Closed sangwinc closed 1 year ago
In the "Punctuation characters" section of the notebook, I say that the various brackets and parentheses all seem to normalise to their ASCII equivalents, so you don't need to treat them specially. The table in that section only lists characters that don't normalise to anything in the "categories already understood by Numbas JME" defined at the top of the notebook (at the moment, that's '".{}?/\n:&;|^>=<-+*#!(),[]
Ok, we're not getting them to normalise! I'm planning to add some from here: https://www.fileformat.info/info/unicode/category/Ps/list.htm
Is that because you can't do normalisation, or you just choose not to? I'm happier relying on a standard algorithm.
If it'd help, I can add a bit to the notebook to make it produce lists of characters that normalise to each of the ASCII ones in the list I gave above.

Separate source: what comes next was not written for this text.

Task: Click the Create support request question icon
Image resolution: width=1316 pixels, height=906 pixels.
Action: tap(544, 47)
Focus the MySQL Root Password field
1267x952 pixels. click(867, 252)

Well, we've tried normalisation and it doesn't work. In particular https://www.php.net/manual/en/class.normalizer.php with Normalizer::FORM_KC transforms x² to x*2, and doesn't solve the brackets issue! The other options for PHP don't seem to work for me either.

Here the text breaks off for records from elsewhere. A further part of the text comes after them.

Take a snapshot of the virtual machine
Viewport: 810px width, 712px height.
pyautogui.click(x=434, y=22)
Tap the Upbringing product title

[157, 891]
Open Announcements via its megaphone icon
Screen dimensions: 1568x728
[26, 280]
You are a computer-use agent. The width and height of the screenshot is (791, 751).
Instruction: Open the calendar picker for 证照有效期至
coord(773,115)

I don't think you should normalise an entire expression string before parsing it: as you've shown, you lose important information like the subscriptness of ²
.
(To be clear, "x²"
normalises to "x2"
, and I guess that you then insert the 'missing' asterisk as part of your existing filters)
The Numbas JME tokeniser first matches a prefix of the string which matches a regular expression corresponding to a particular token type, and then might normalise just that substring. So we have a separate regex for subscripts, which will insert ^
and parentheses as needed, and apply the superscript replacements from this project.
... and now that I look at it, the list of parentheses is still hardcoded, but not in this project! The JME parser has the following strings, which are used in the regex to match punctuation tokens:
/** Characters representing a left parenthesis.
*
* @type {Array.<string>}
*/
left_parentheses: "(❨❪⟮﹙(﴾⦅⦅",
/** Characters representing a right parenthesis.
*
* @type {Array.<string>}
*/
right_parentheses: ")﹚)❩❫﴿⟯⦆⦆",
once those are matched, they're normalised using NFKD. So you're right that some important information was missing here!
In 29b5e8a I've added a file brackets.json
mapping the bracketing characters that don't already normalise under NFKD.
So you can detect bracket characters by looking for character classes Ps
and Po
, normalise with NFKD, then apply the mapping from brackets.json if necessary.
I can't find where the various alternative parentheses are defined?